%%

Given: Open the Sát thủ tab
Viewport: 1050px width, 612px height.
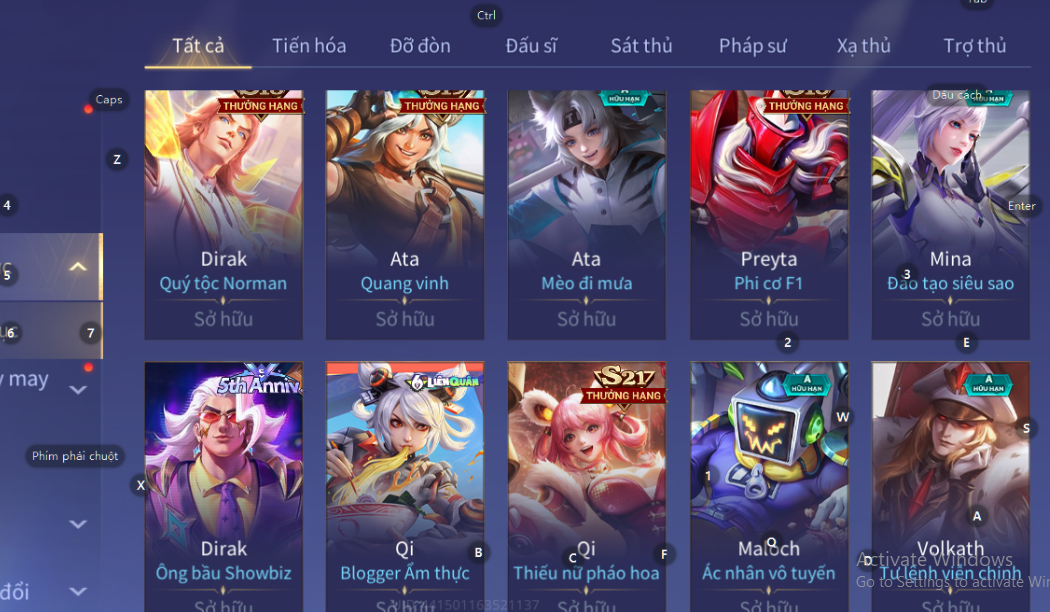Looking at the screenshot, I should (x=641, y=46).
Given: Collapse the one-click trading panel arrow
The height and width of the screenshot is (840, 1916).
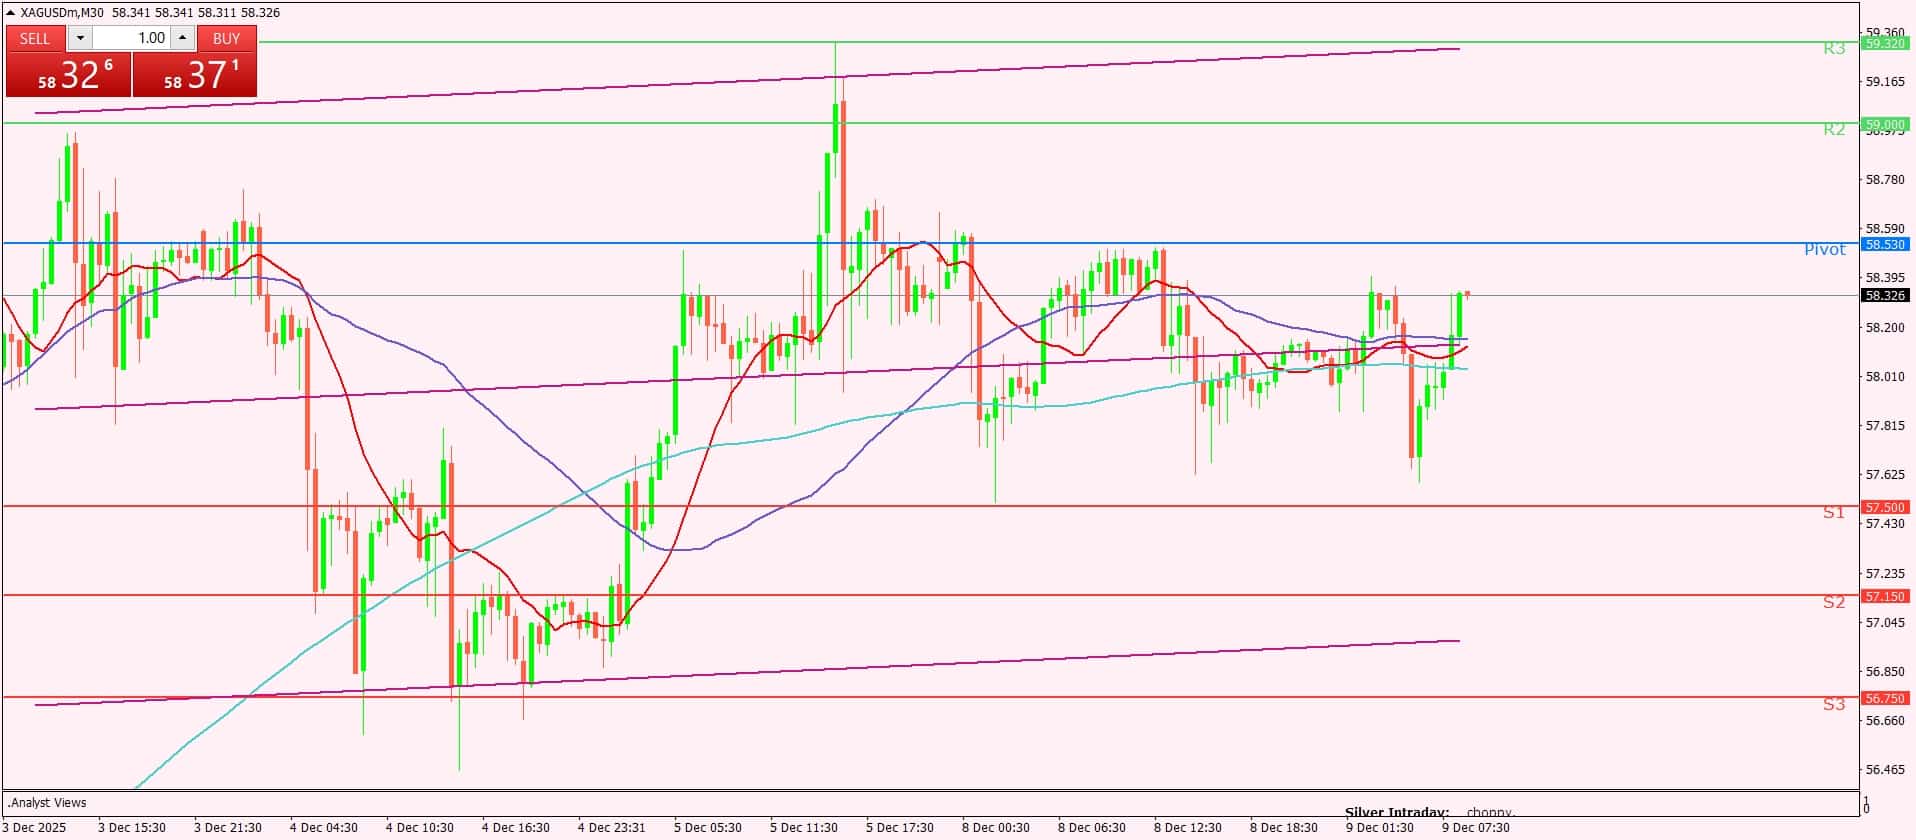Looking at the screenshot, I should click(11, 13).
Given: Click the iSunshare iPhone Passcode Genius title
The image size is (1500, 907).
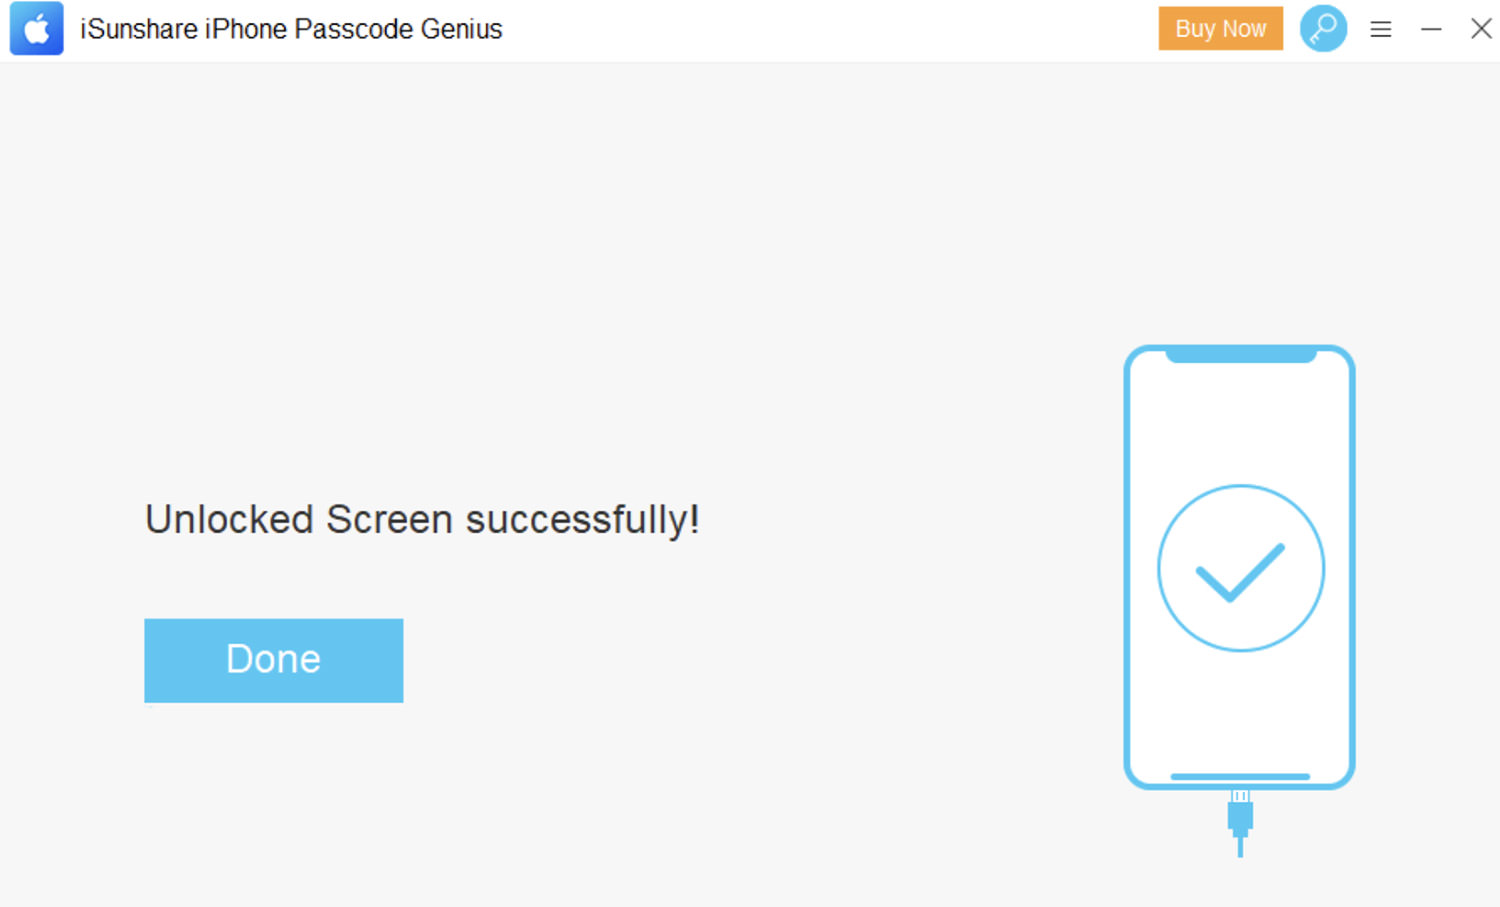Looking at the screenshot, I should (x=291, y=29).
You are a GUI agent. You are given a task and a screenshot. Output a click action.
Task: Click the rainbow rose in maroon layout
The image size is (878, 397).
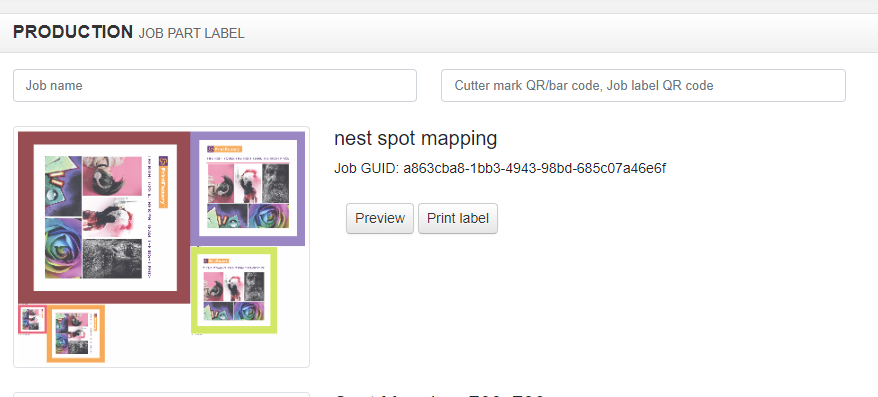click(63, 247)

%%

(ACTION ITEM) What is needed is an exact copy of the lines from the one with "Given: Collapse the" through the end of the data above, both included, minus any pictures.

(FINISHED EXERCISE)
Given: Collapse the one-click trading panel arrow
The height and width of the screenshot is (840, 1916).
Looking at the screenshot, I should click(11, 13).
Given: Click the iSunshare iPhone Passcode Genius title
The image size is (1500, 907).
Looking at the screenshot, I should (x=291, y=29).
You are a GUI agent. You are given a task and a screenshot. Output a click action.
Task: Click the rainbow rose in maroon layout
The image size is (878, 397).
click(63, 247)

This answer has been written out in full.